The current definition for “supervisor” is “someone who has the authority, in the interest of the employer, to perform and/or effectively recommend at least one supervisory action that indicates alignment with management interests.” The board considers common supervisory tasks to be: hiring, promoting, discharging, assigning, disciplining, directing employees, and must be able to exercise independent judgment. Under Oakwood, the board focused redefining three terms: assigning, directing employees, and exercising independent judgment.
The term “assign” is now defined as “designating an employee to a place, appointing an individual to a time, or giving overall significant duties.” The board excluded “ad hoc instruction that [an] employee perform a task” from the term. “Directing employees” means having the “authority to direct [other employees] work and the authority to take corrective action, if necessary.” Additionally, the individual is accountable for the performance of the task, and will be subjected to ramifications if the task is not performed satisfactorily. Finally, “independent judgment” has been clarified to mean non-routine judgment not “dictated or controlled by detailed instructions, whether set forth in company policies or rules, the verbal instructions of a higher authority, or in the provisions of a collective-bargaining agreement.” In essence, the board found the degree of discretion involved to be of more importance than the type of discretion executed.
Given these revisions, the board has found that permanent charge nurses are supervisors but permanent charge nurses working only in the emergency department are not. Also, the board excluded rotating charge nurses from supervisory status.
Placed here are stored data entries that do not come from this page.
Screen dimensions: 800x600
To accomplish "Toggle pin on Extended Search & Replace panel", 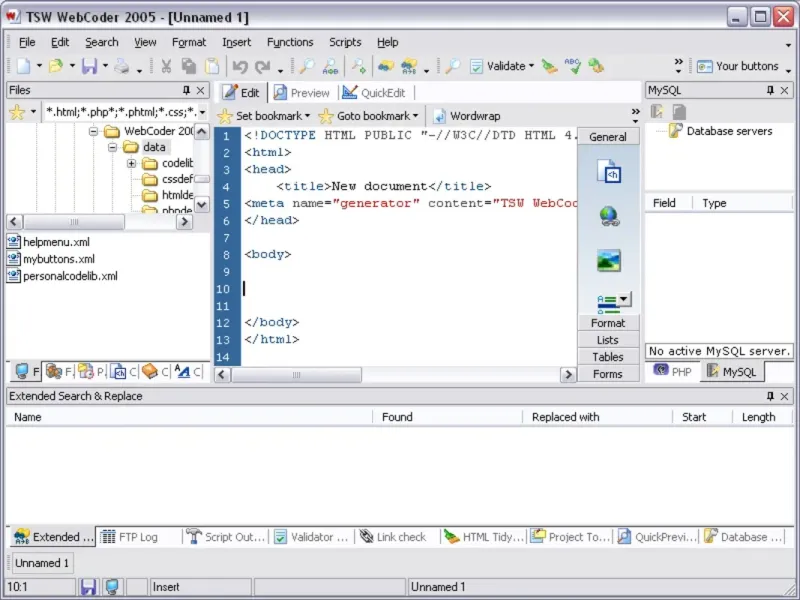I will (770, 396).
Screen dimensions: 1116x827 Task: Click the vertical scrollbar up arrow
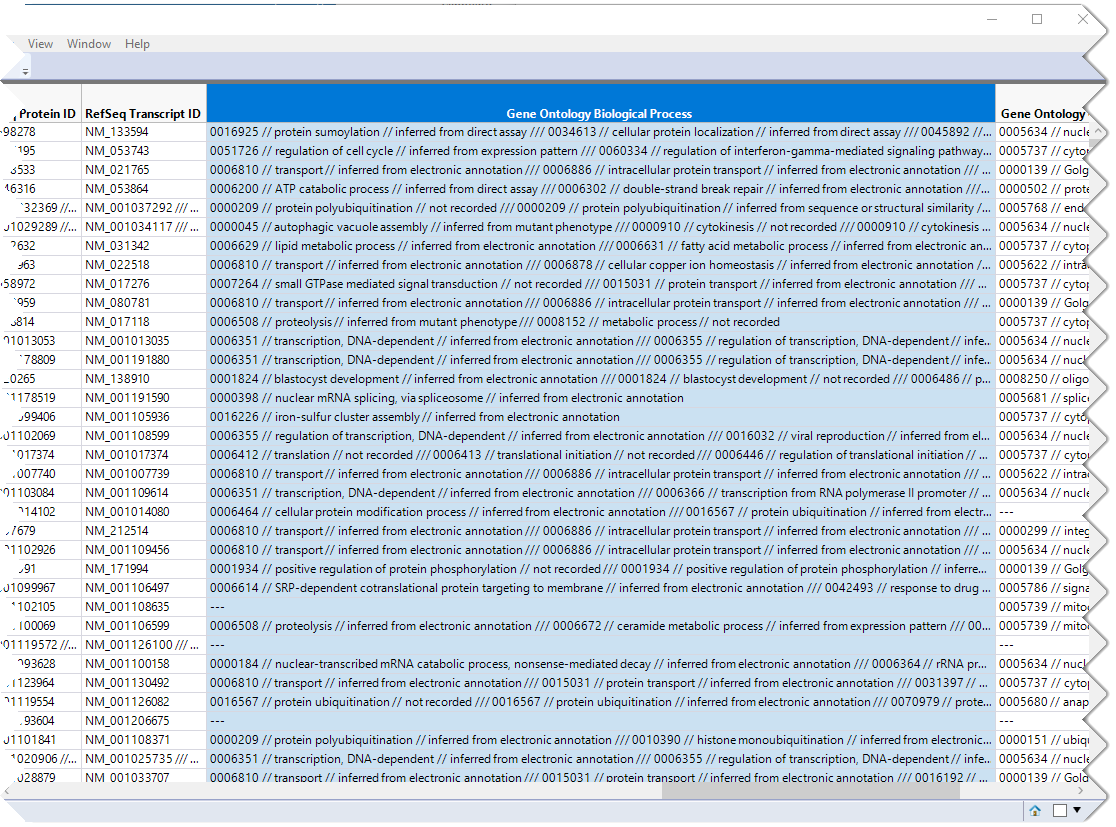[x=1100, y=132]
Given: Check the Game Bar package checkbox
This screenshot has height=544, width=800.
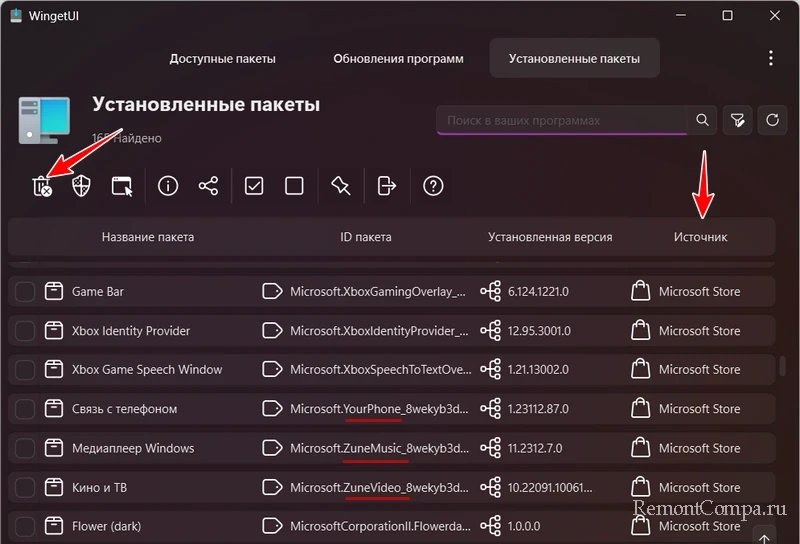Looking at the screenshot, I should click(25, 292).
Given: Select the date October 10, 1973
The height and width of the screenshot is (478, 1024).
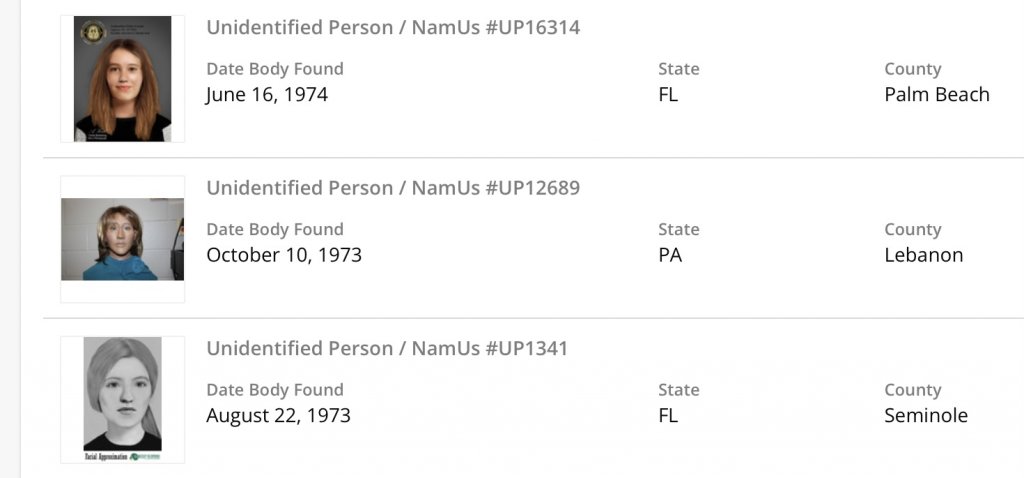Looking at the screenshot, I should [284, 255].
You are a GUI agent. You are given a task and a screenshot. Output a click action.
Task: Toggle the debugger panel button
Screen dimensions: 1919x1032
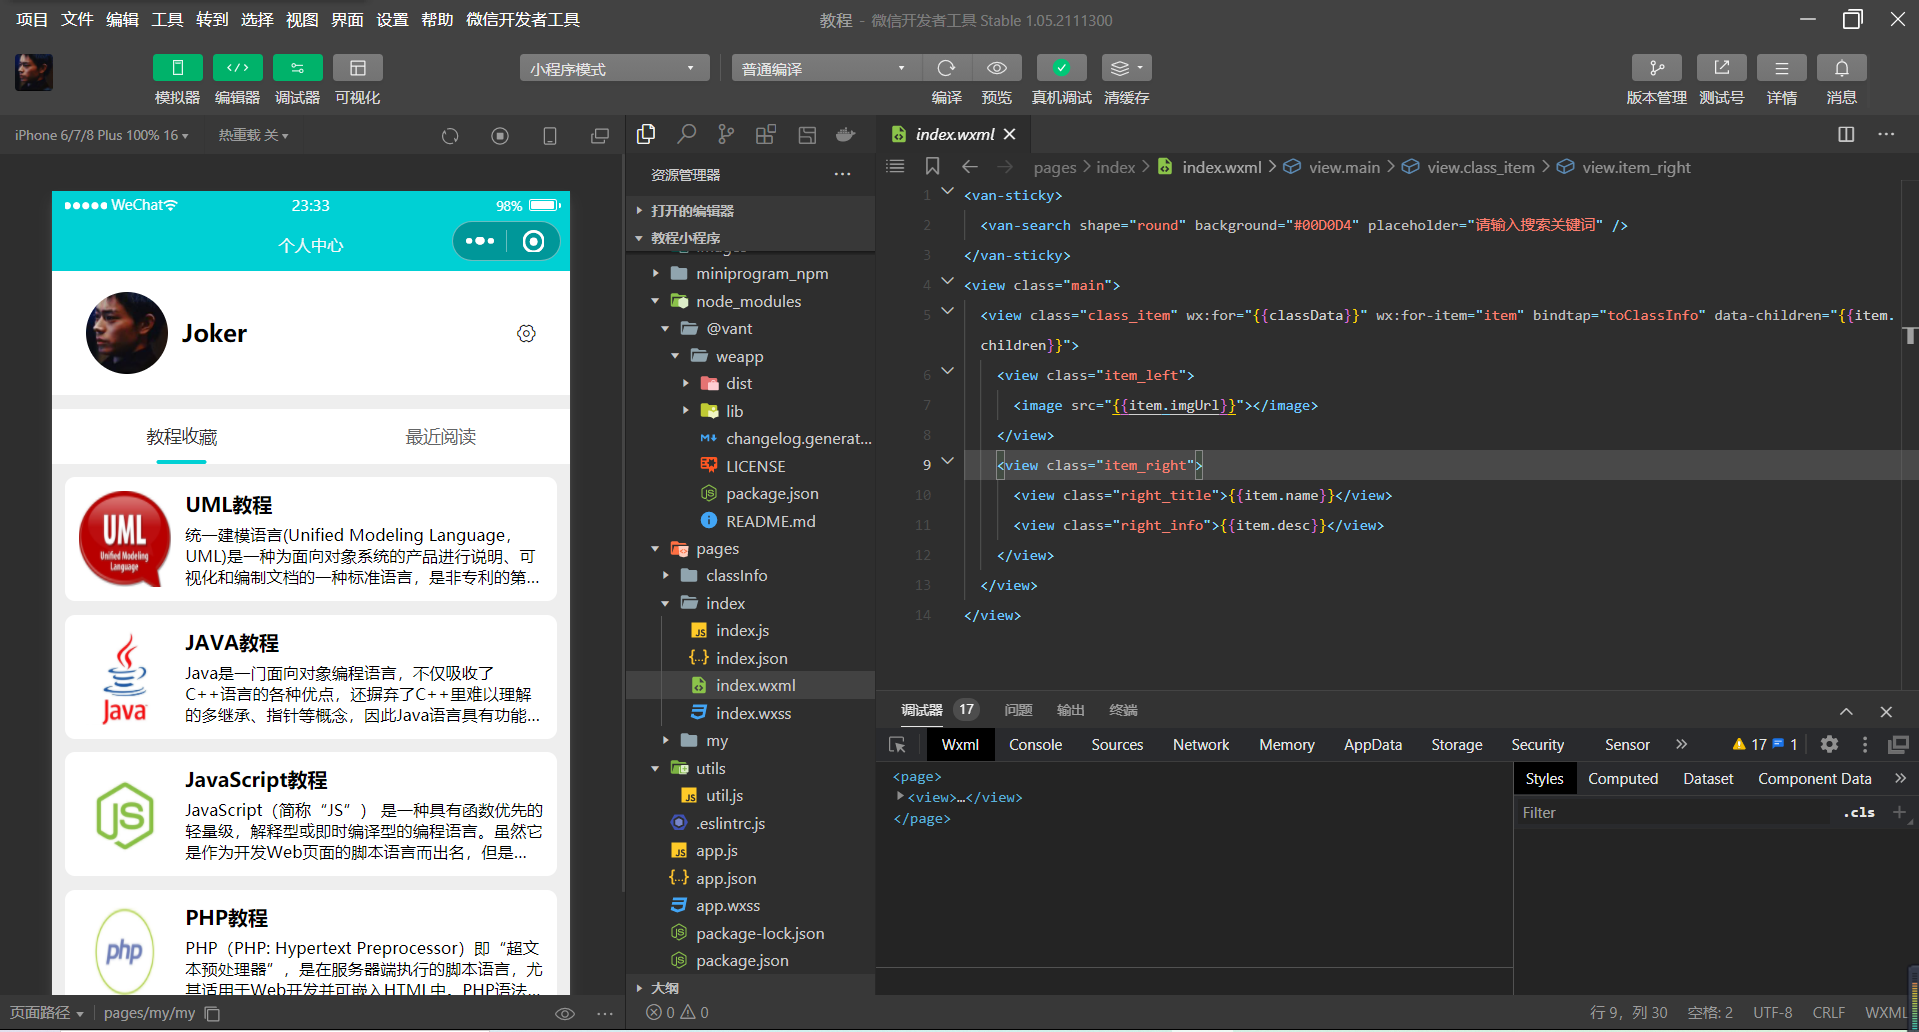coord(297,68)
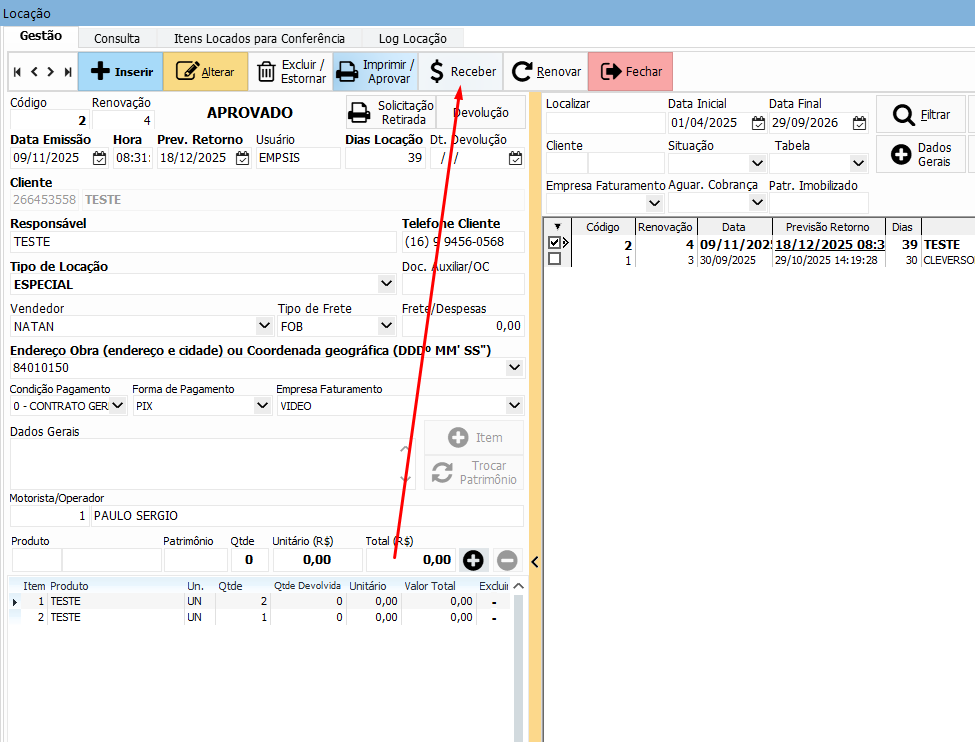Click the Solicitação Retirada button
The image size is (975, 742).
click(391, 113)
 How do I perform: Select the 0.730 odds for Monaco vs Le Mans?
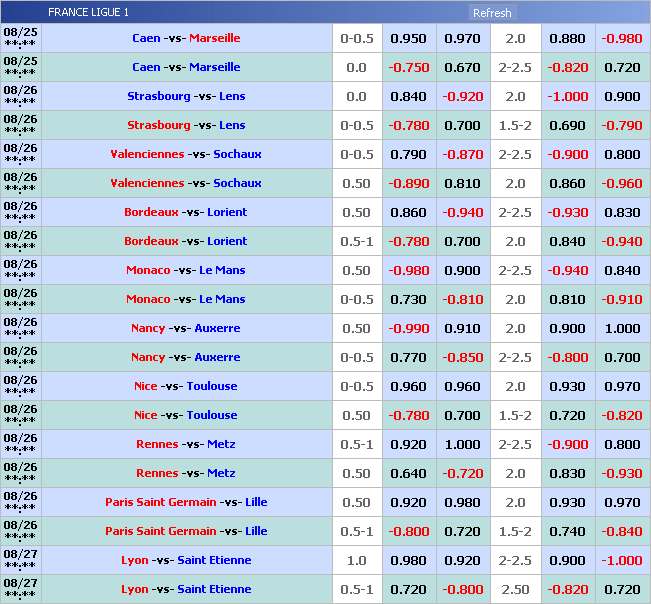tap(408, 300)
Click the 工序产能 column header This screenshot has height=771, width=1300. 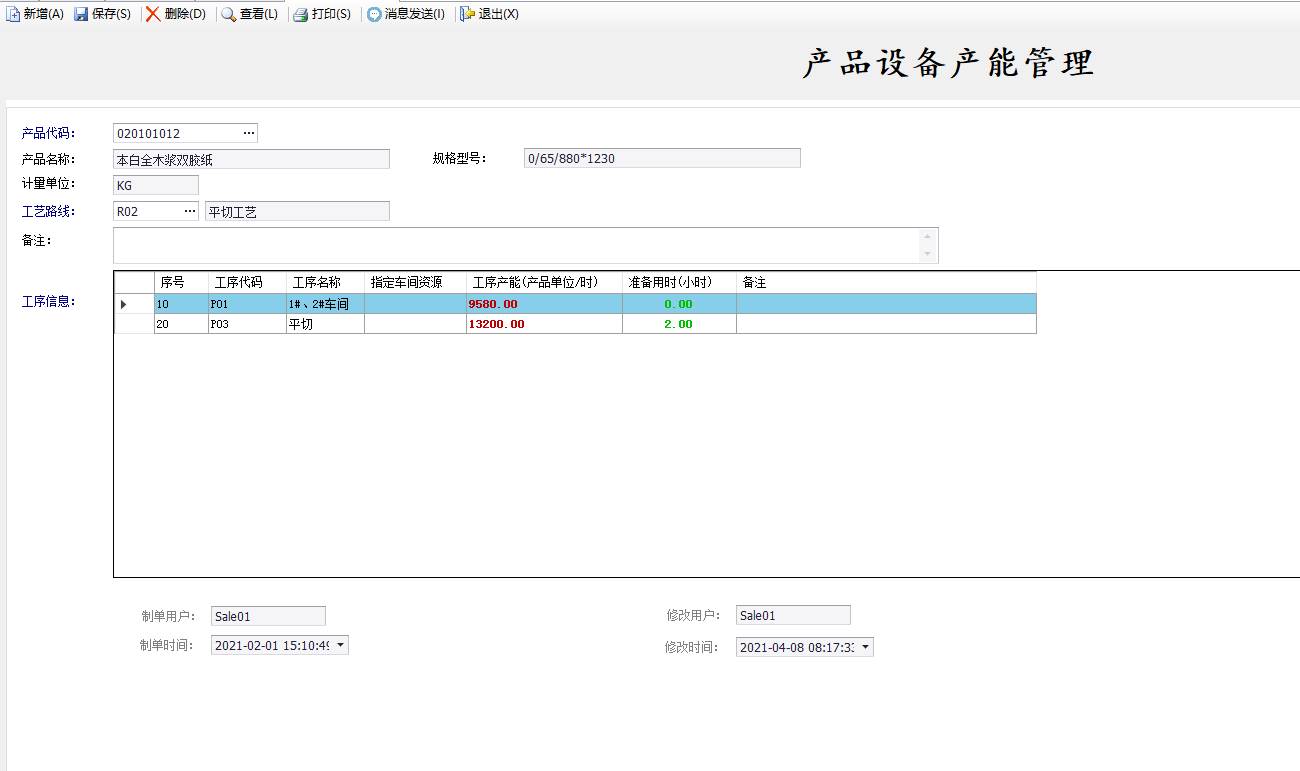coord(543,283)
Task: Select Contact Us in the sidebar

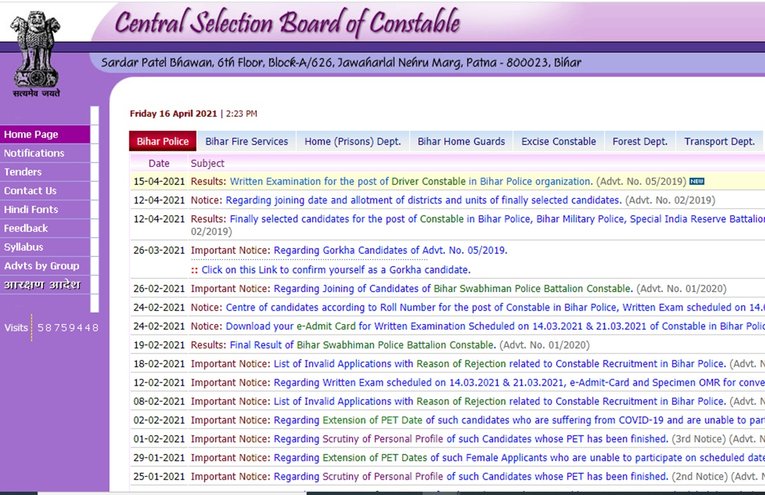Action: point(30,191)
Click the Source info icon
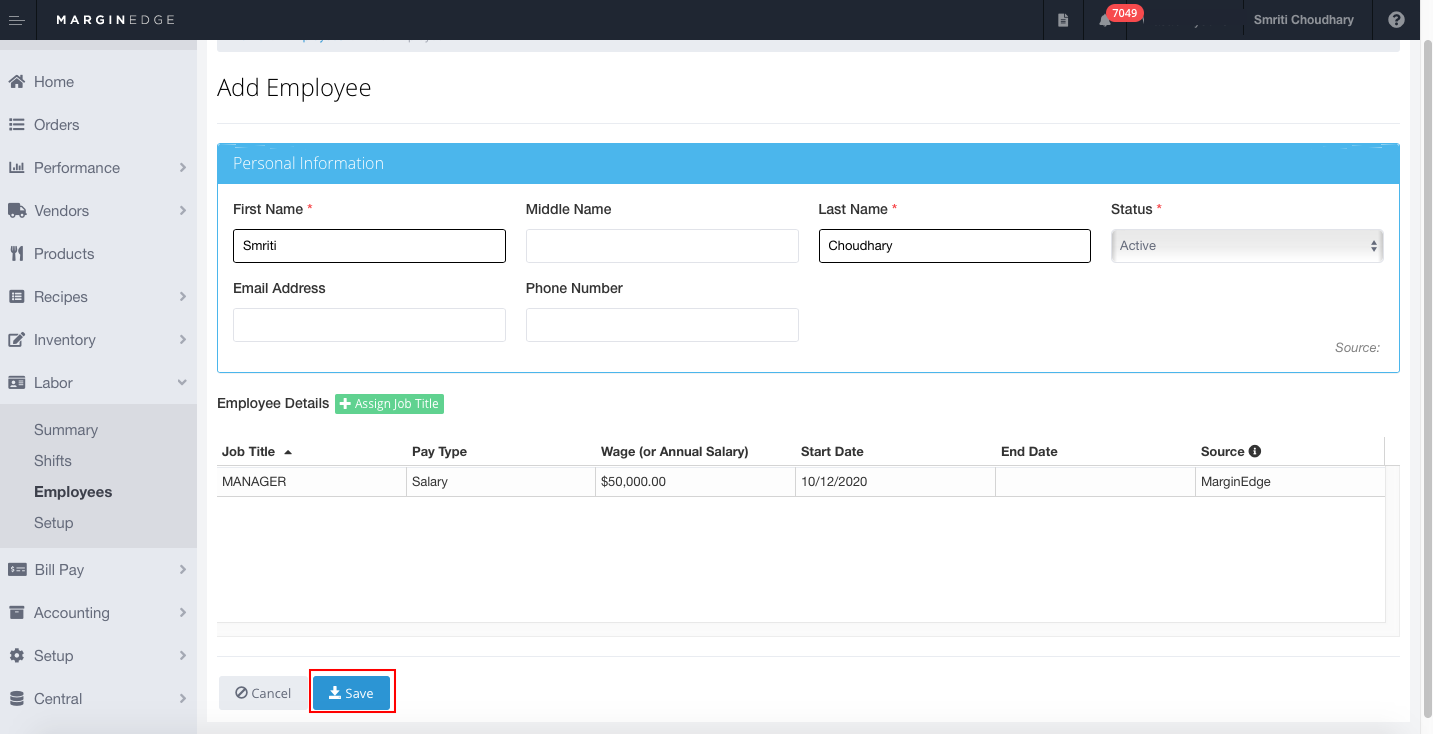The width and height of the screenshot is (1433, 734). coord(1255,451)
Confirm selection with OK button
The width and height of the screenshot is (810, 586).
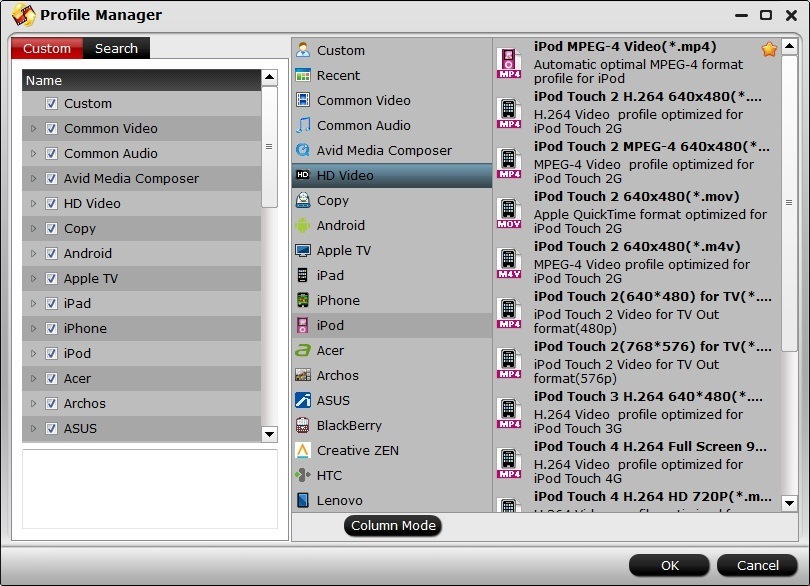[x=668, y=564]
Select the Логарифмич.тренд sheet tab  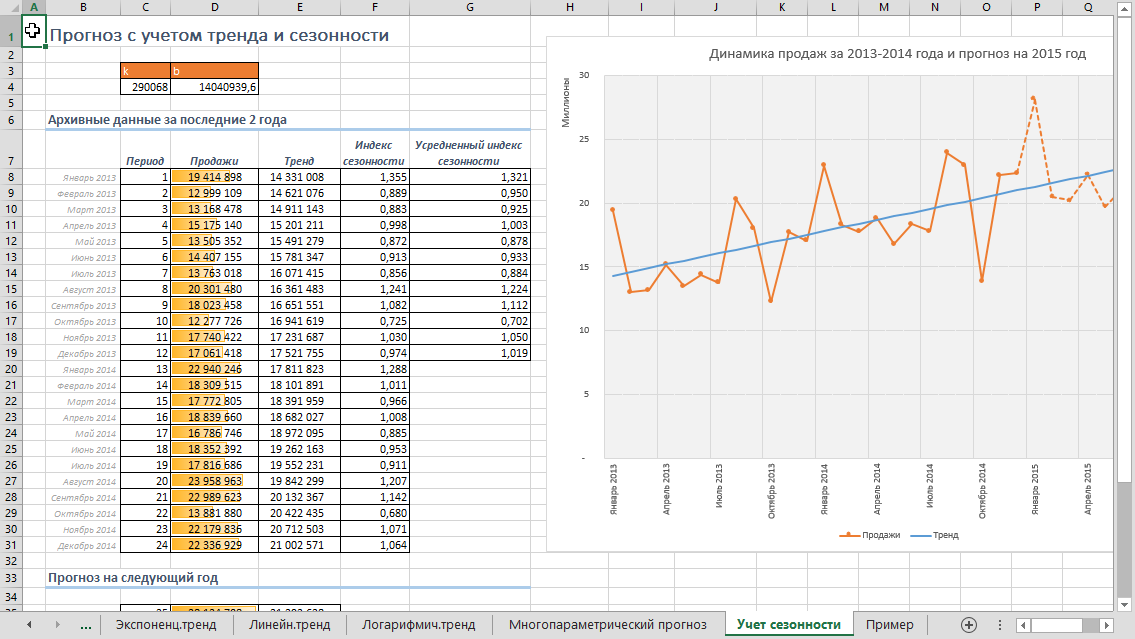(x=418, y=625)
In Golden Crest Healthcare and Croft Metals, the board’s definitions excluded charge nurses at a nursing home and employees known as “leads” in a production facility did not classify as supervisors.
These recent revisions have not been welcomed throughout nursing unions as many have vowed to strike if such definitions are to apply to the workplace and thus restrict nurses already included in bargaining units. Unionized employers are encouraged to consult legal counsel when reviewing and applying these new definitions to their organizations since specific restrictions exist on altering bargaining units. Non-unionized employers are encouraged to reclassify the tasks performed by each employee with consideration of the new supervisory terms.